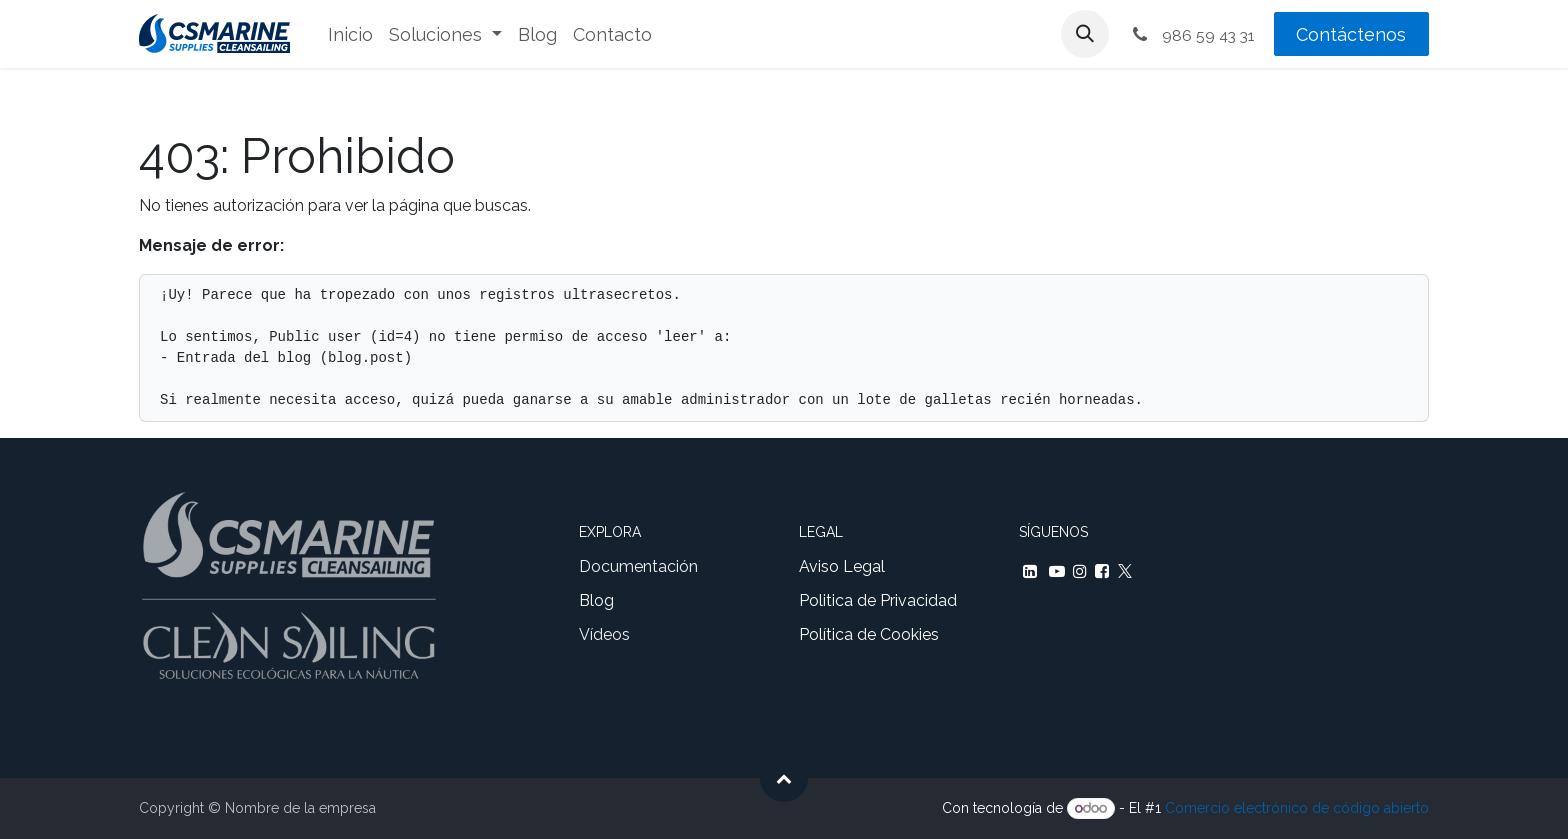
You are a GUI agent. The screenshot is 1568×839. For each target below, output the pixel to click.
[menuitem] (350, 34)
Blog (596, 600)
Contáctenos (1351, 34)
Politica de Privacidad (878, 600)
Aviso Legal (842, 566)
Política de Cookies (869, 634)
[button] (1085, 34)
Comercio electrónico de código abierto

WHAT YOU WILL DO:
Repeat all of the items above with "pixel" swapped for "point" and everything else unchanged. Leave out the pictures.

THE ANSWER:
You are a GUI agent. The screenshot is 1568×839. For each target below, output the point to click.
[menuitem] (350, 34)
Blog (596, 600)
Contáctenos (1351, 34)
Politica de Privacidad (878, 600)
Aviso Legal (842, 566)
Política de Cookies (869, 634)
[button] (1085, 34)
Comercio electrónico de código abierto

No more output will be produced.